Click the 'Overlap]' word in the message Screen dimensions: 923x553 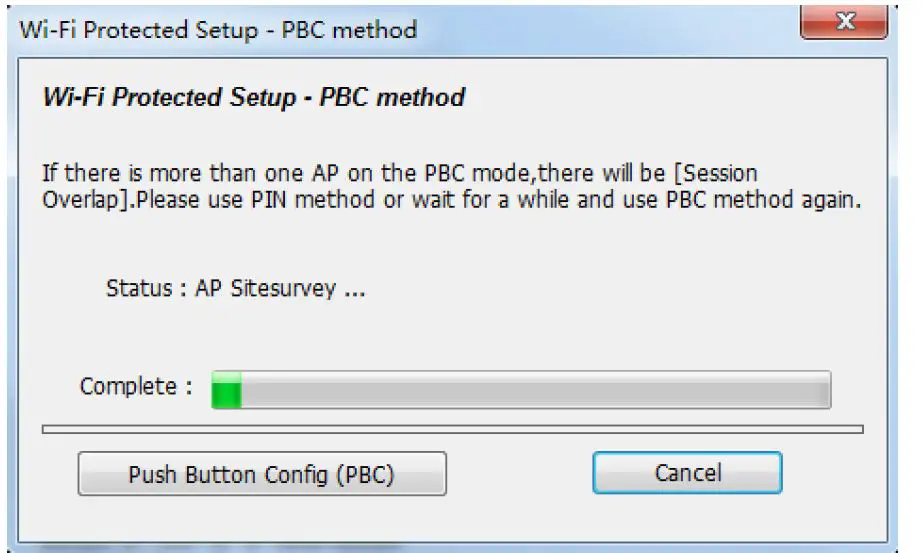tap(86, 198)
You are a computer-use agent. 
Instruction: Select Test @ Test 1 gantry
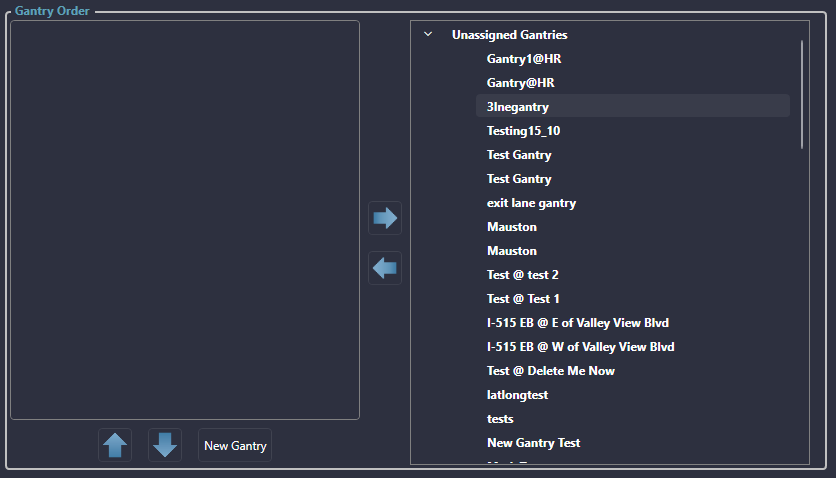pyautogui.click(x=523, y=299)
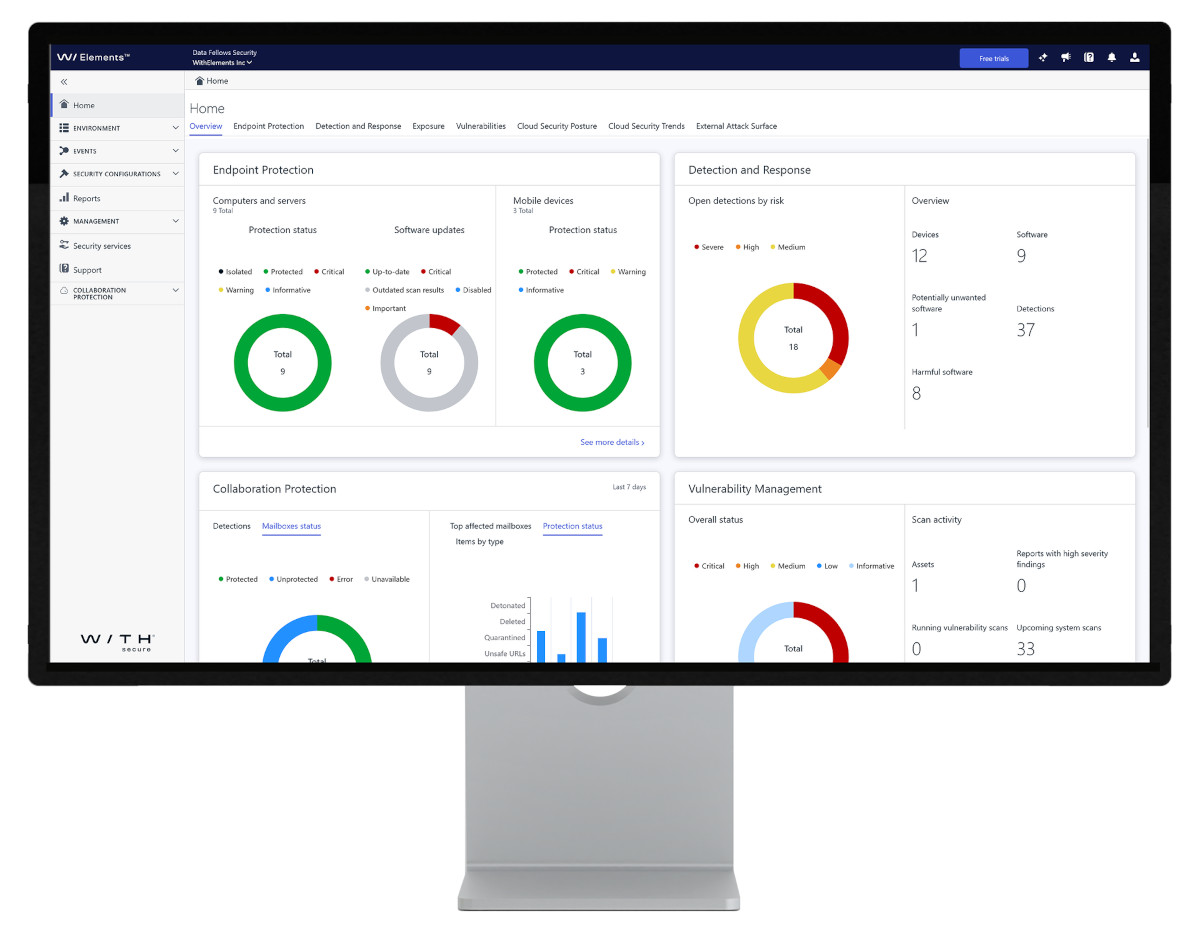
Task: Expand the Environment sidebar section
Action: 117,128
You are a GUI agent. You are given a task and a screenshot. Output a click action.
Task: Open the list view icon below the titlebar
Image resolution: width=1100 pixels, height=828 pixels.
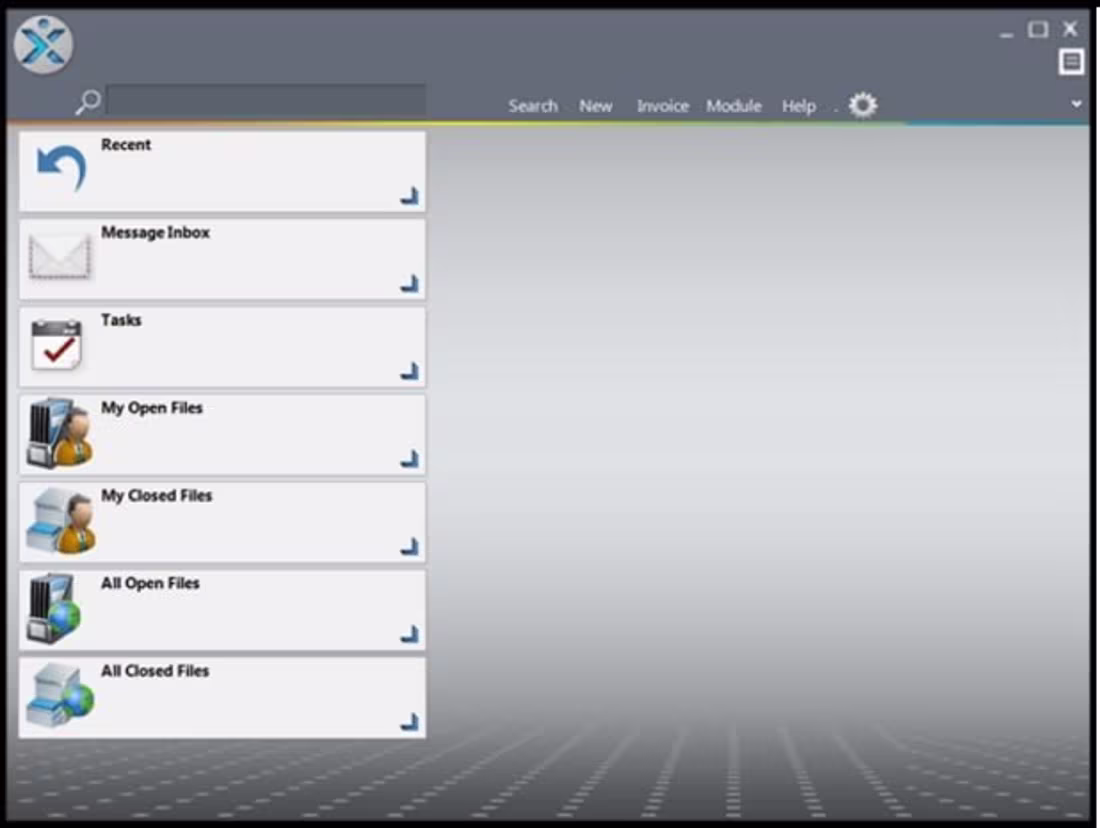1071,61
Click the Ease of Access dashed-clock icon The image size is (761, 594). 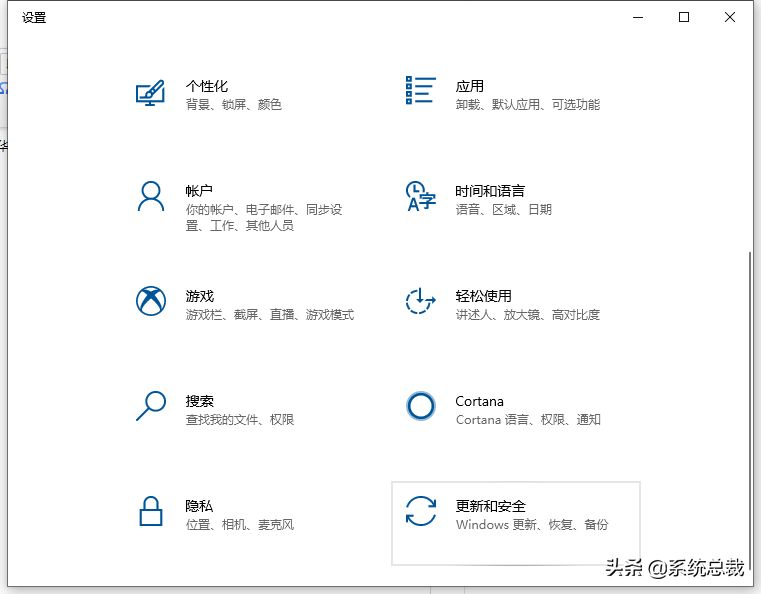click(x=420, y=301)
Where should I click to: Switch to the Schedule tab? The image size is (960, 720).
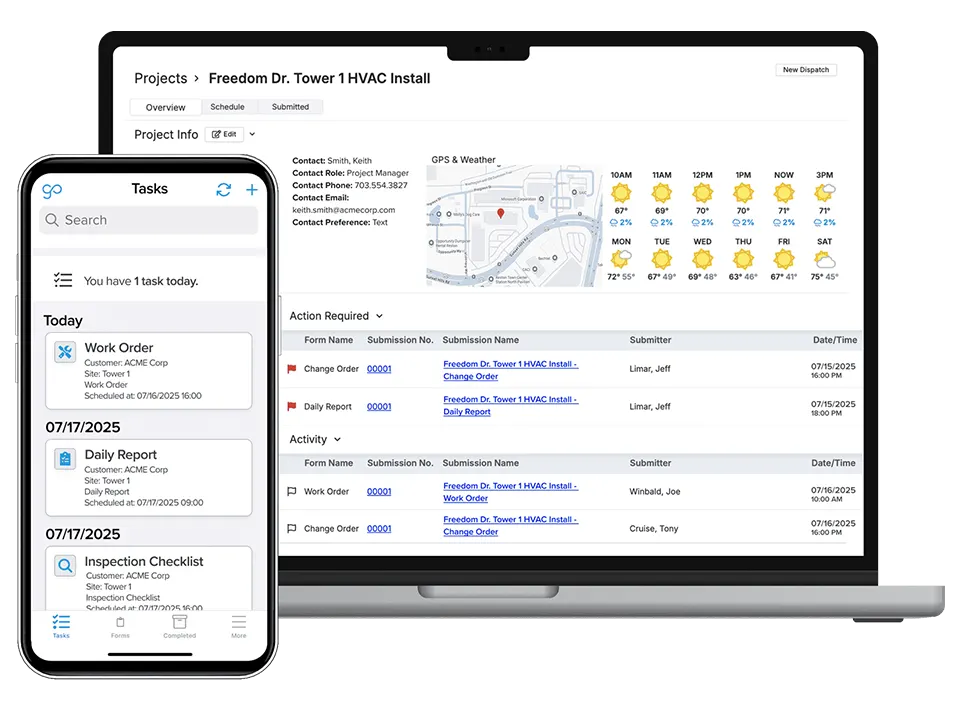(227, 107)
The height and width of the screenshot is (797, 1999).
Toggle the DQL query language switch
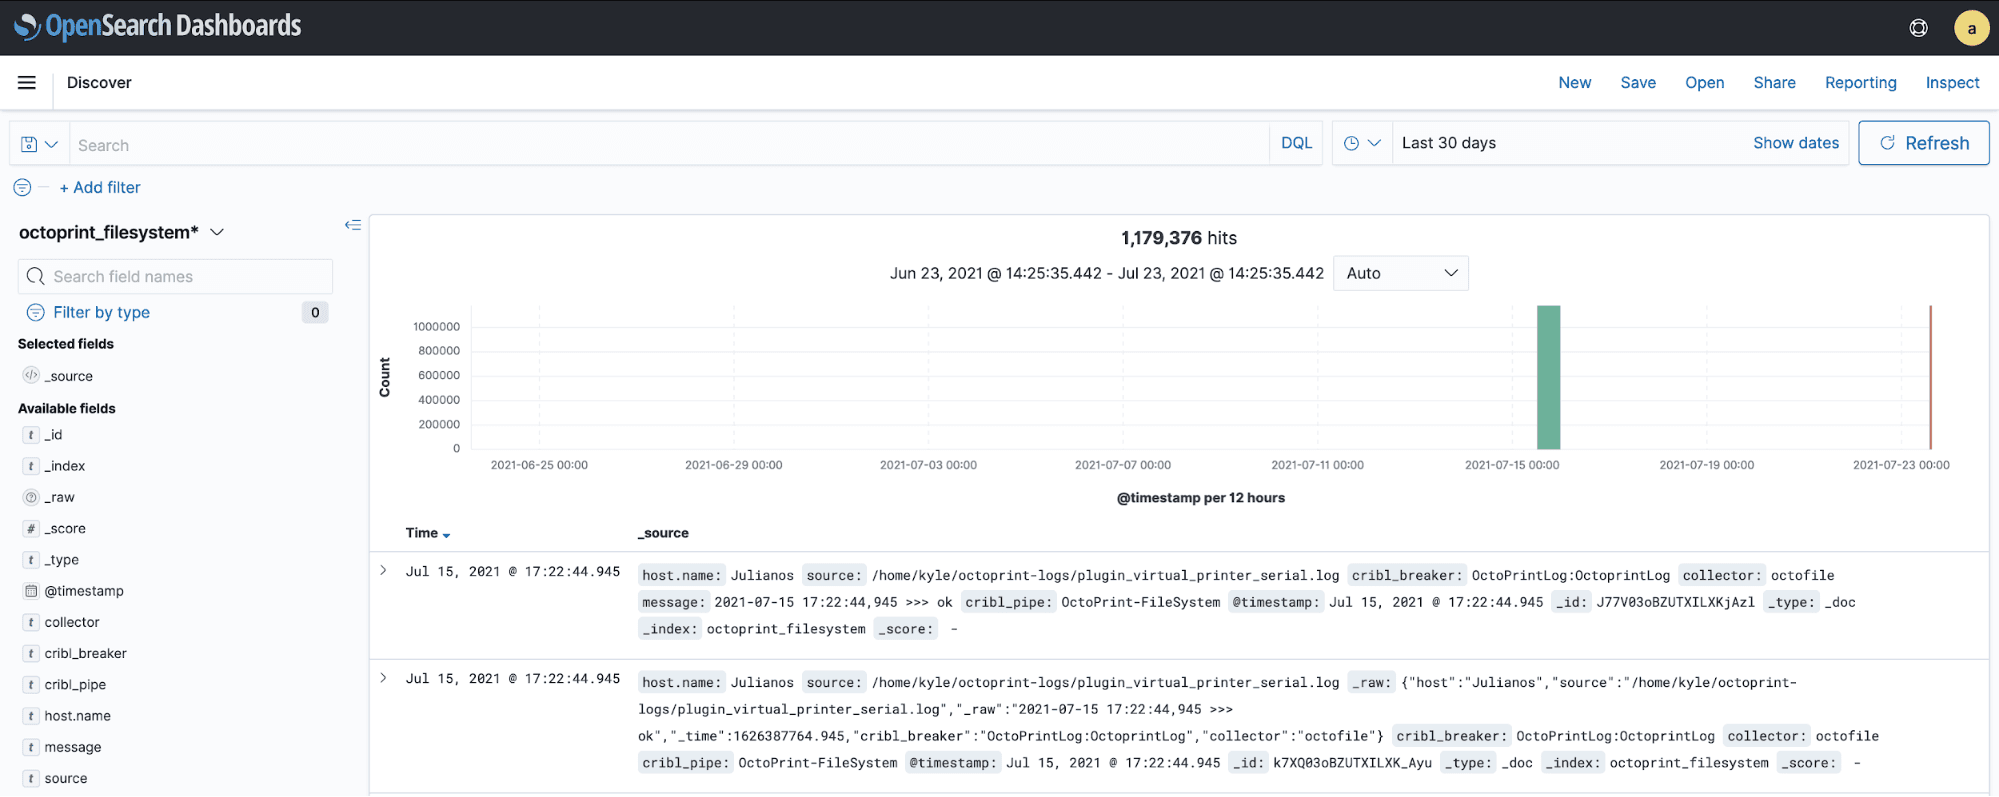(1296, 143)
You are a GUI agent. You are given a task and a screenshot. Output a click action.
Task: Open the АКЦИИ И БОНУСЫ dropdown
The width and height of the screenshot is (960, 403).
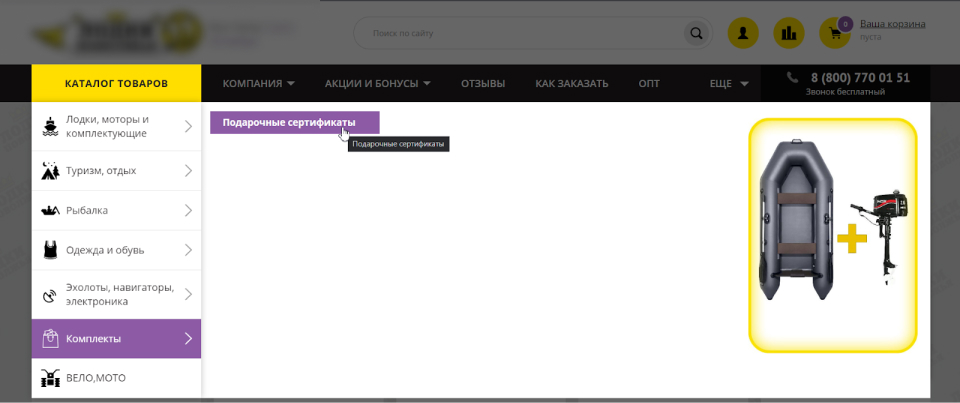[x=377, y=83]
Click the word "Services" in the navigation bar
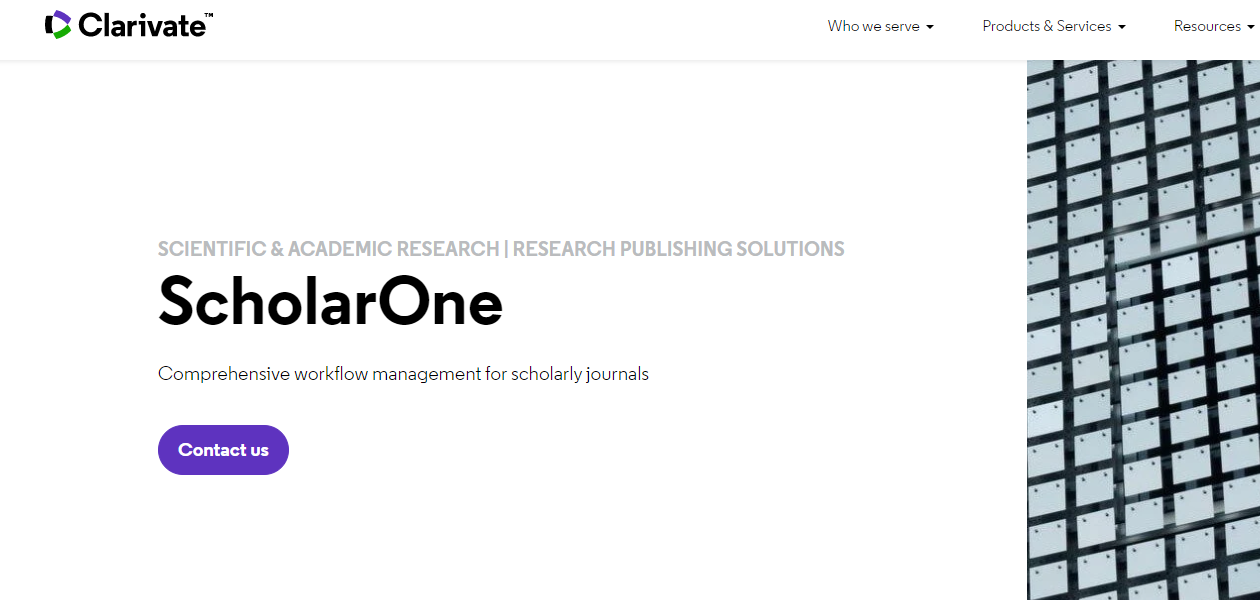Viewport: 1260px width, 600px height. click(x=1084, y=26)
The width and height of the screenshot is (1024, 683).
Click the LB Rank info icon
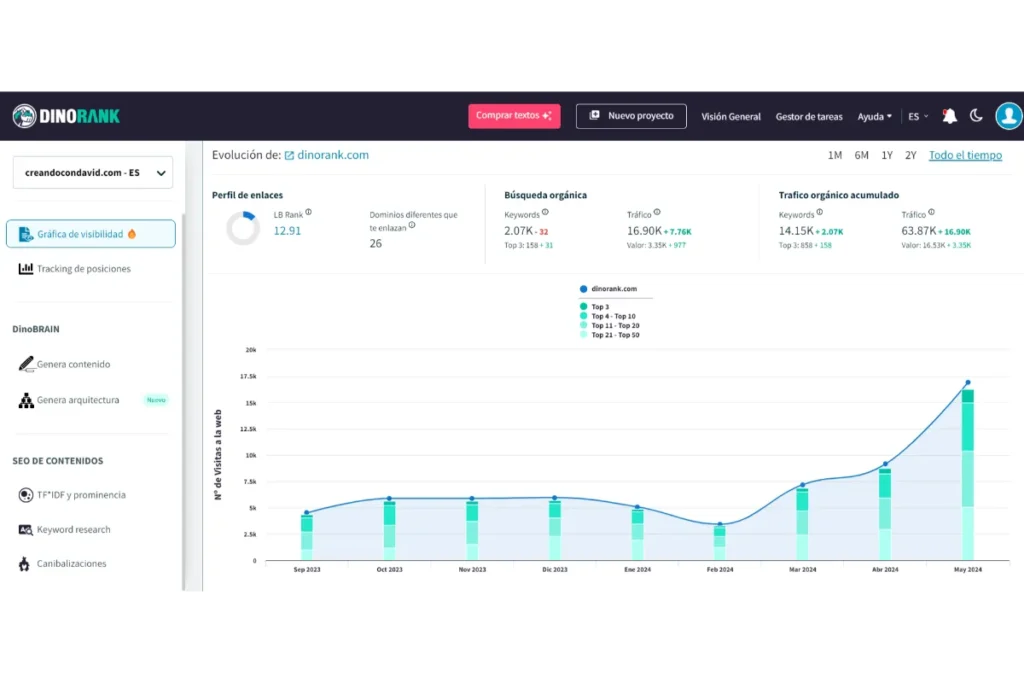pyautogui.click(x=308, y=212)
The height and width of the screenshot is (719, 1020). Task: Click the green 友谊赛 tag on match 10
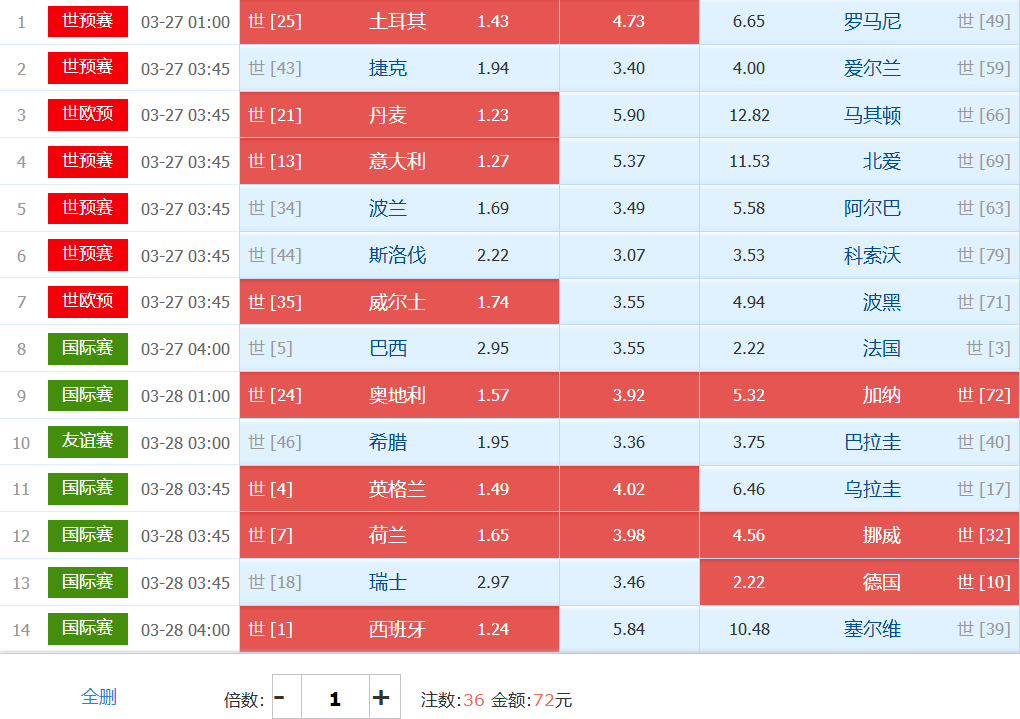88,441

### Required work
Could you show every line of the material that includes the string "Open"?

### Result for this exercise
Task: Open the list view icon below the titlebar
Task: Open the АКЦИИ И БОНУСЫ dropdown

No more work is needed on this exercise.